The Economic Roundtable, along with a study led by the Berkeley Institute for Research on Labor and Employment, were in favor of a wage hike. 

“It’s needed and feasible for L.A.’s economy to make the [minimum wage] lift,” Flaming said. “Two of the studies that used different data and methodology validate each other.”

The one dissenting study, however, prepared by Beacon Economics and commissioned by the Los Angeles Area Chamber of Commerce, is in line with the fears of many business leaders in the city: that a minimum wage increase could stunt job growth and send businesses fleeing to nearby cities. 

“There will be negative impacts [from the minimum wage increase] as businesses adjust and compensate due to their added costs,” said Leron Gubler, the president of the Hollywood Chamber of Commerce.  “You will see employees with reduced hours and employees being laid off, but the greater impact will be less hiring.”

The Hollywood Chamber is recommending that instead of a blanket measure, the city instead provide safeguards for small businesses and nonprofits. 

One business group in particular has sounded the horn against raising its wages: restaurants. Net profit margins for restaurants are notoriously thin, averaging about 3 percent in 2013, according to the research firm Sageworks. That is less than half of all other private industries in the nation.

 And the California minimum wage increase to $9 enacted in 2014 is still leaving some restaurant owners reeling, as state law now does not distinguish between tipped and non-tipped workers.
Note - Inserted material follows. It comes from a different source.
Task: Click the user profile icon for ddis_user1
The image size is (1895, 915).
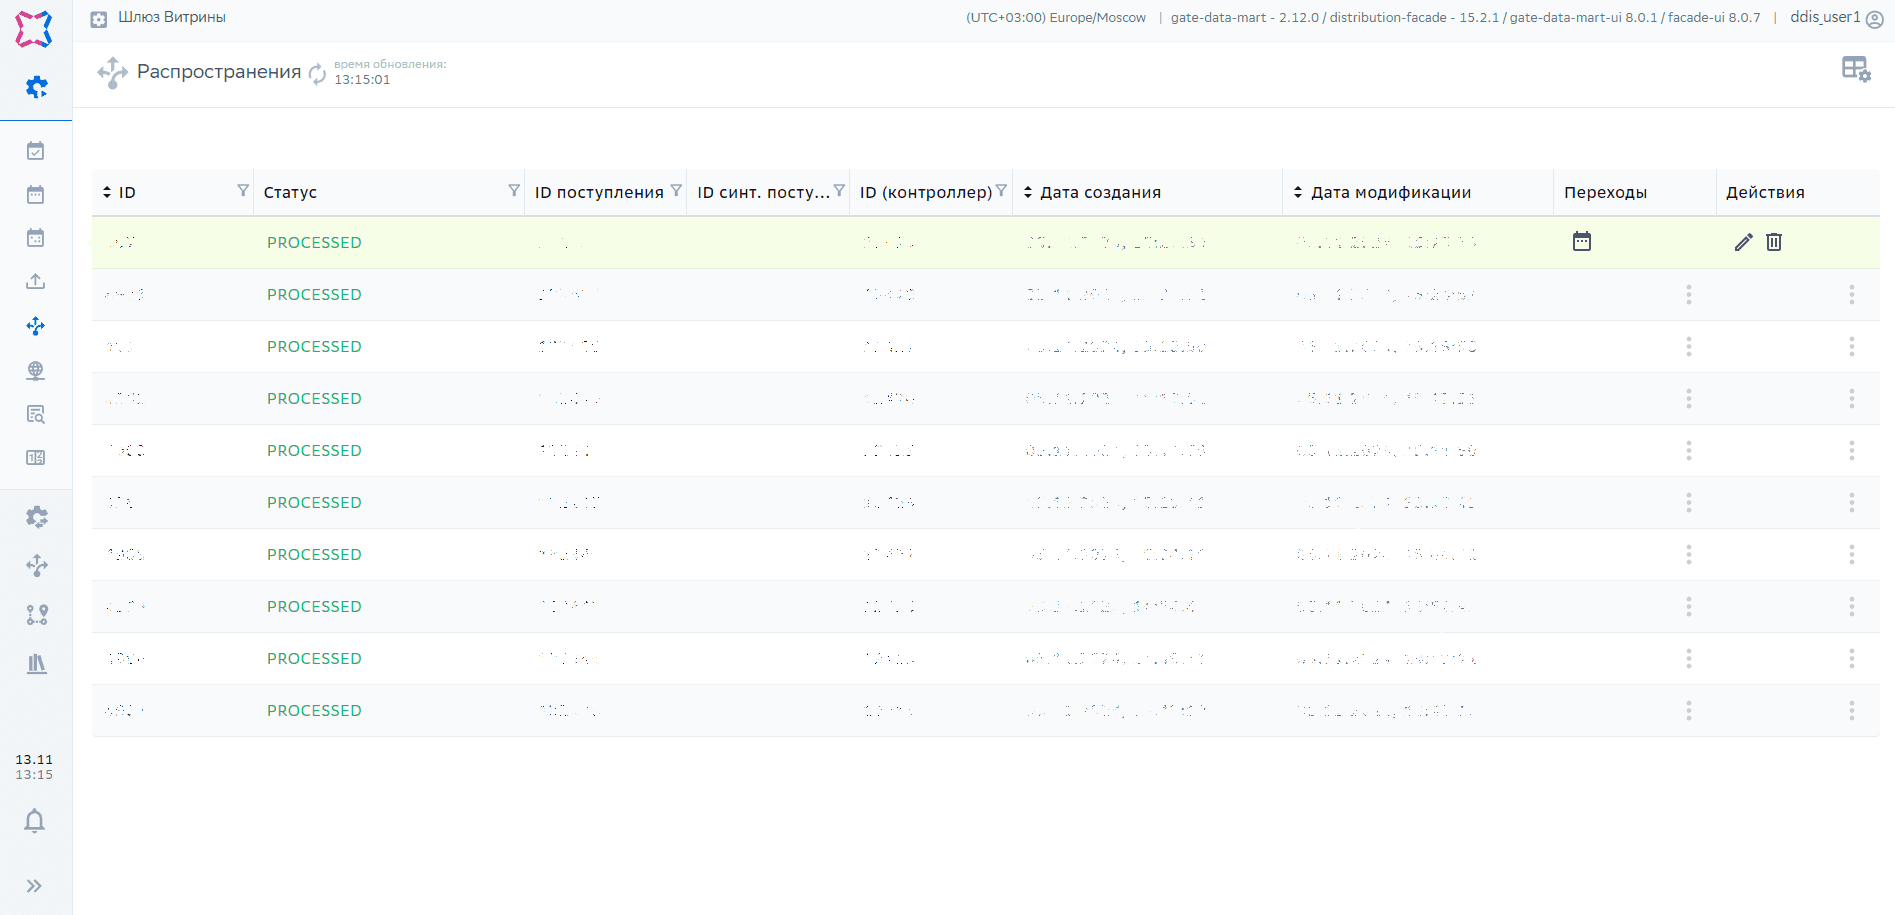Action: tap(1875, 19)
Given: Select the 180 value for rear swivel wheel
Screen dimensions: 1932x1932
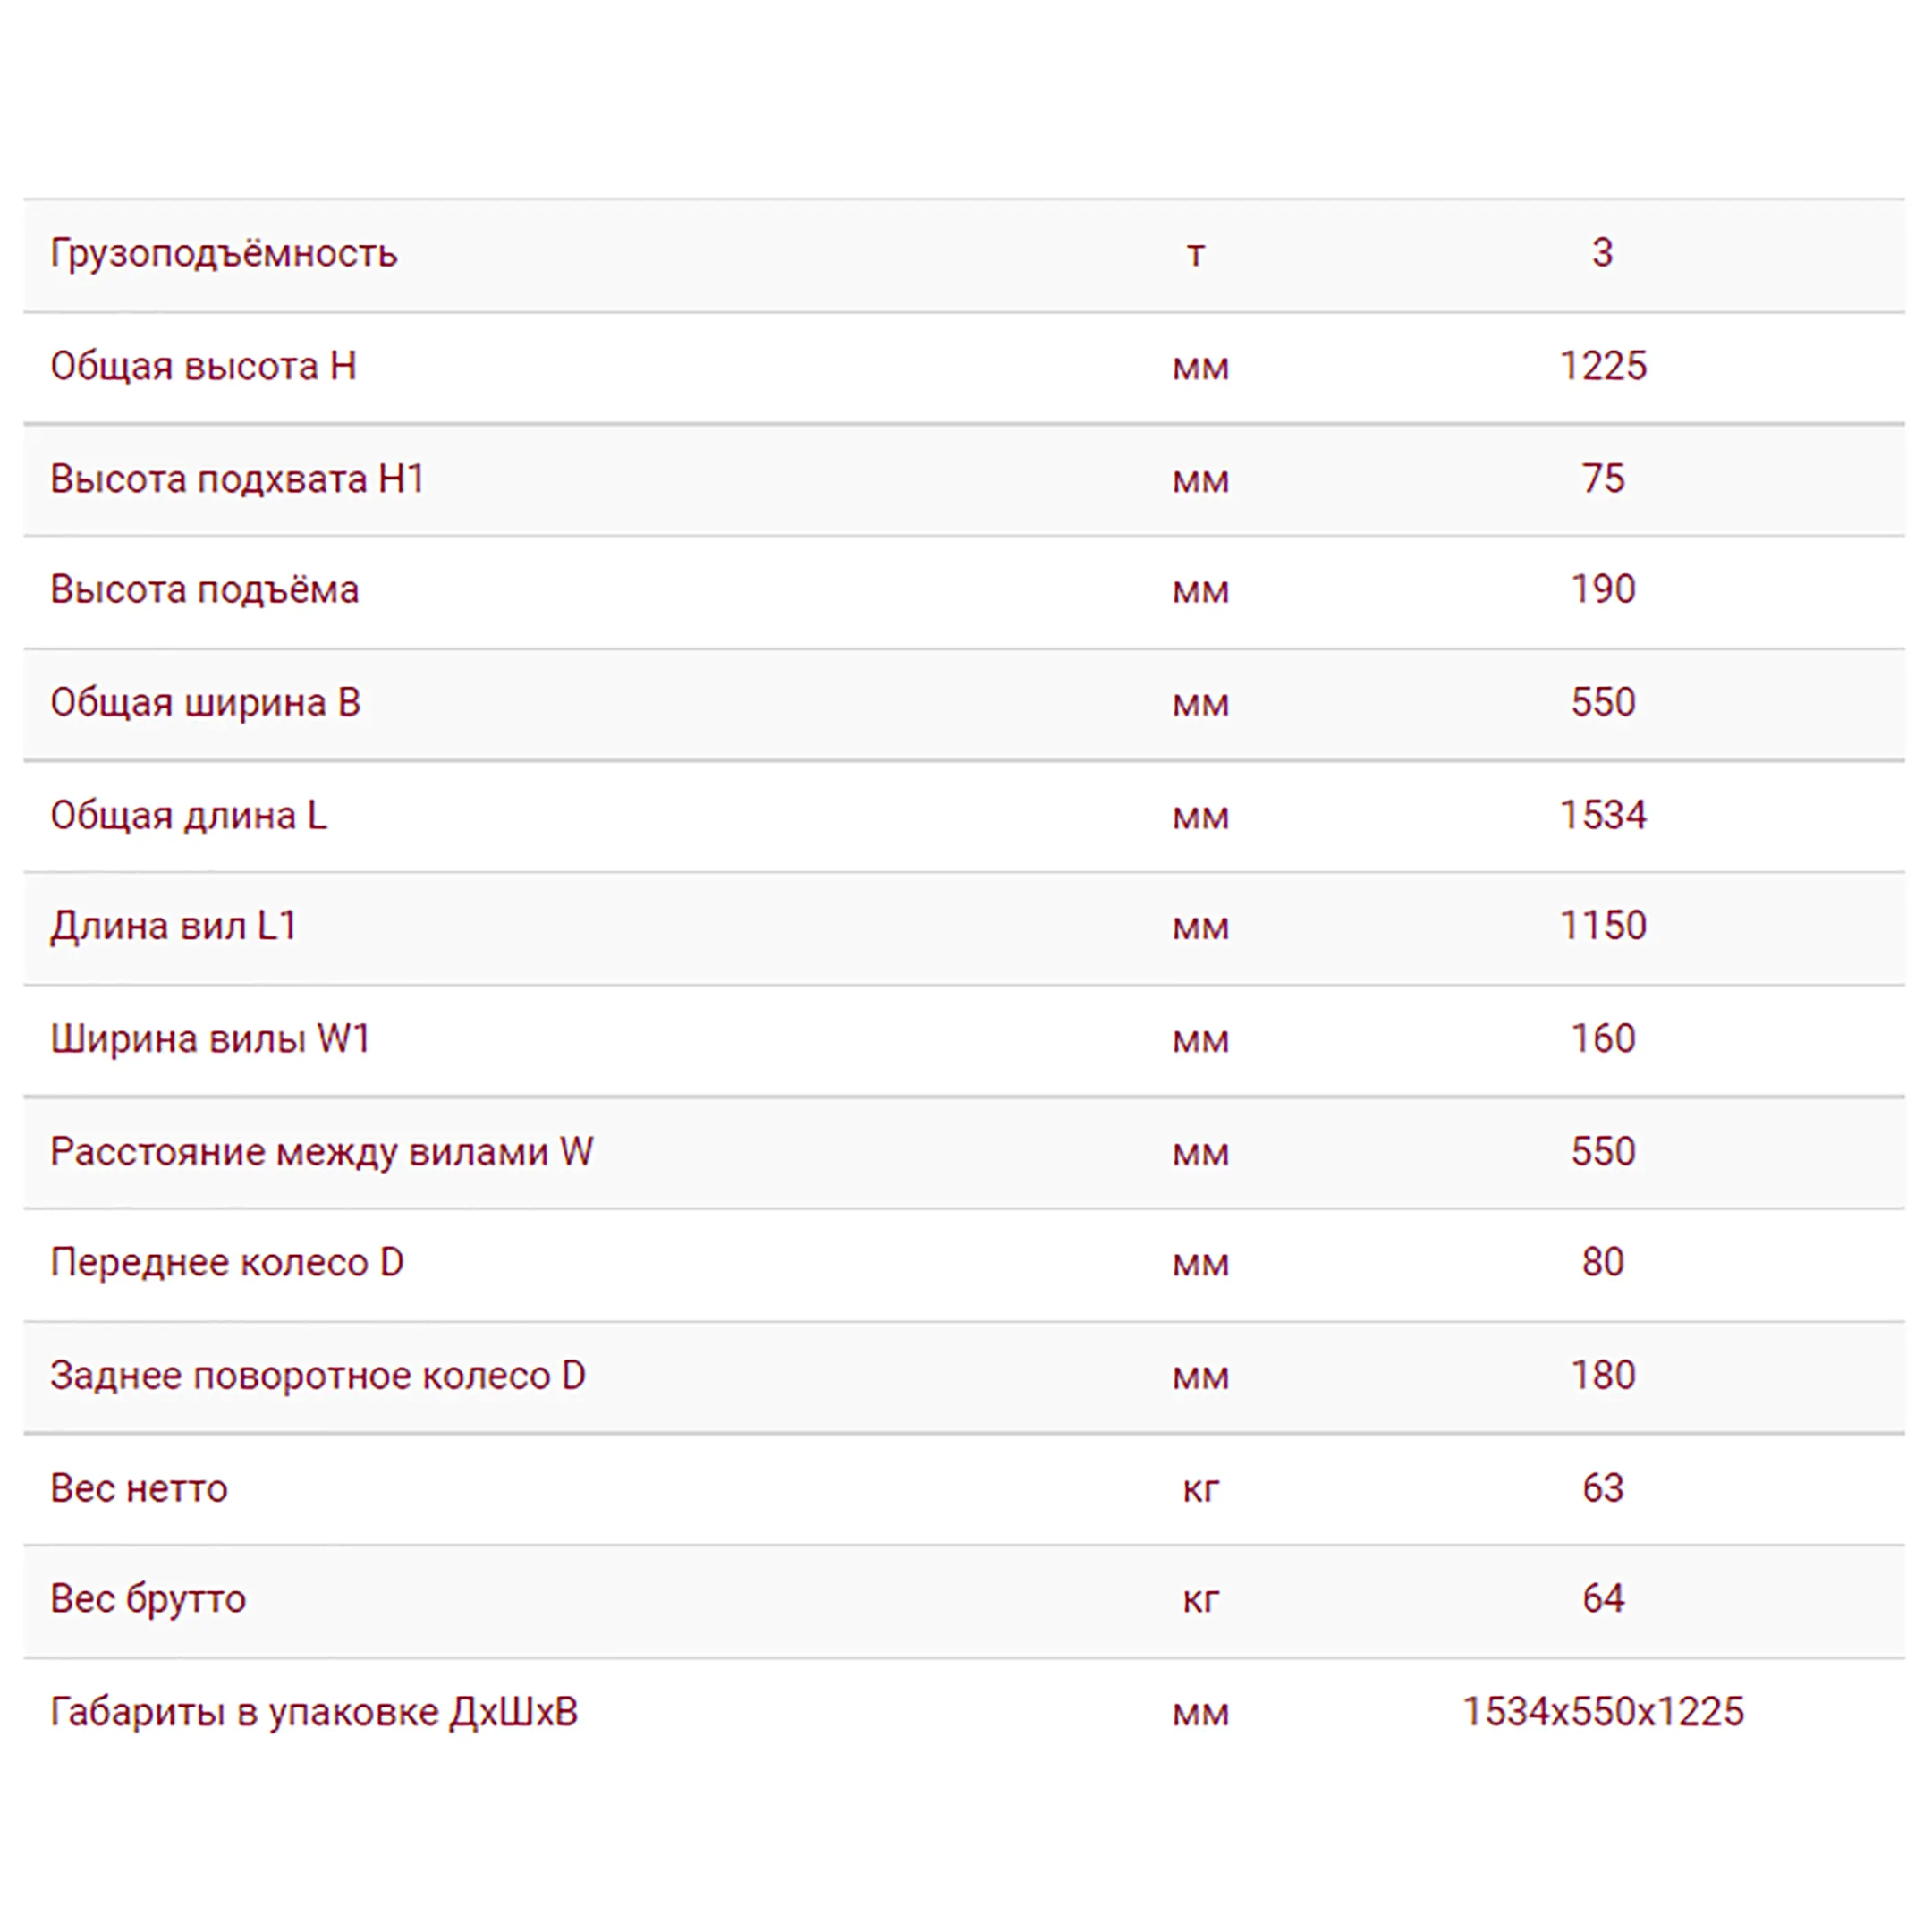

An increase to $13.25 or $15.25 could be crippling. 

“How would I be able to make my payroll with 15.25?” asked Richard DiSisto, who owns three restaurants in the Sherman Oaks area. “That’s impossible.” 

DiSisto warned that continued wage hikes could soon facilitate the demise of non-corporately owned restaurants.
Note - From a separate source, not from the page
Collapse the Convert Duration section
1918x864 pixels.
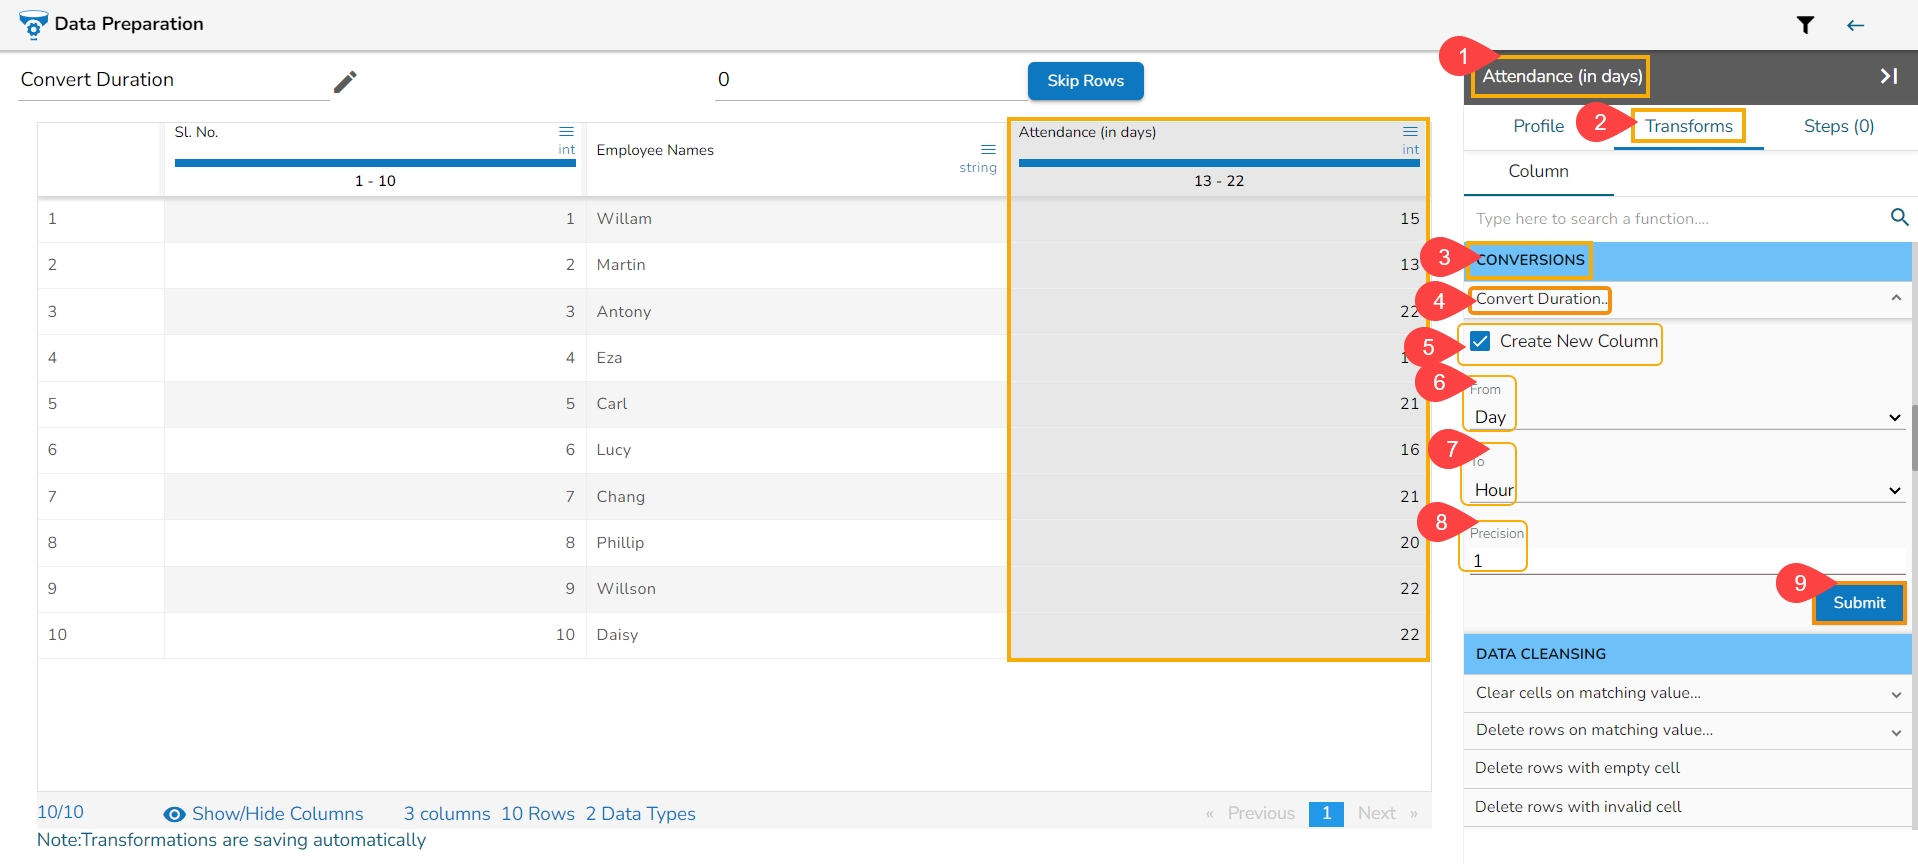(1895, 299)
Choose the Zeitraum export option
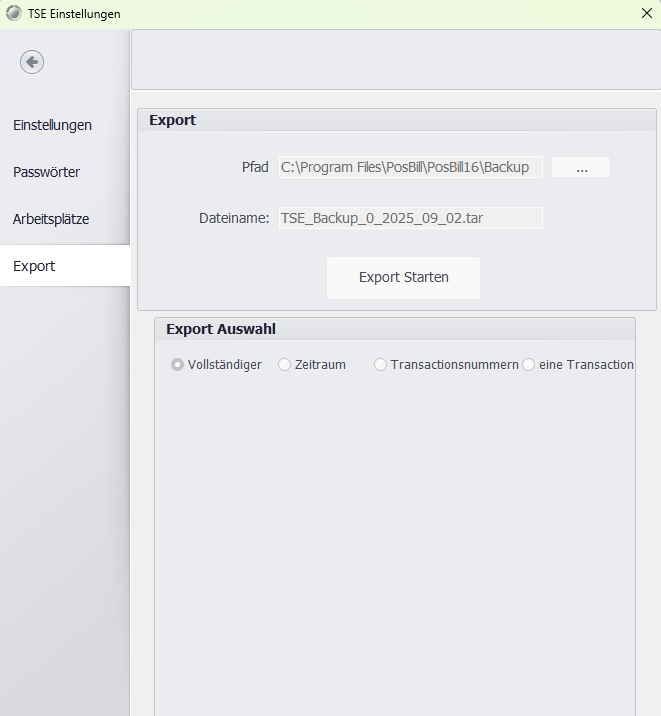Viewport: 661px width, 716px height. 285,365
“Restaurants are already closing at lightning speed in Los Angeles because they can't make payroll,” he said. “[A minimum wage hike] is like putting a dagger through the heart of the restaurant industry.”
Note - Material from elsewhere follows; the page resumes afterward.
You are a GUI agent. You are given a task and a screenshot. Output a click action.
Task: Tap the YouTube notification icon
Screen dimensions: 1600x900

But exemptions are seen as a slippery slope from wage hike advocates, who warn that if they are too pervasive, they could be exploited. 

“These should really be in the small minority,” Wong said.  “The more you provide opt outs for employers, the more you tend to reduce the coverage for more workers and the minimum wage should be as expansive and exclusive as possible.”

Advocates of the minimum wage increase have also highlighted that lower income workers spend their money at faster rates then those who are more affluent. Putting more money into the pockets of low wage workers could produce a positive economic effect, experts say. 

“If a higher share of business revenue goes to workers that live locally and spend dollars immediately as the data shows they do, there is in fact a stimulus effect out of this,” Flaming said. “There are more dollars staying in the local economy and being spent more quickly in the local economy than would otherwise be the case.”

Mary Kay Henry, the president of the Service Employees International Union, dismissed outright what she referred to as the commonly used “small business story,” or in other words, the idea that small businesses are victims to a wage increase. 

SEIU worked extensively in the campaign to increase the minimum wage in Seattle, and Henry said in her experience, small businesses were instead agreeable to such increases. 

“Our lived experience in building coalitions is that small businesses want us to raise the minimum wage because it gets more business in the door for them,” she said. 

The City Council will hold two more hearings on March 31 and April 2 regarding a potential hike. Until the city makes a definitive action, however, two very different predictions lie in its future. 

“The reality is we don't know with certainty what the effects will be,” Flaming said. “We don't know with certainty if the economy will contract or expand.”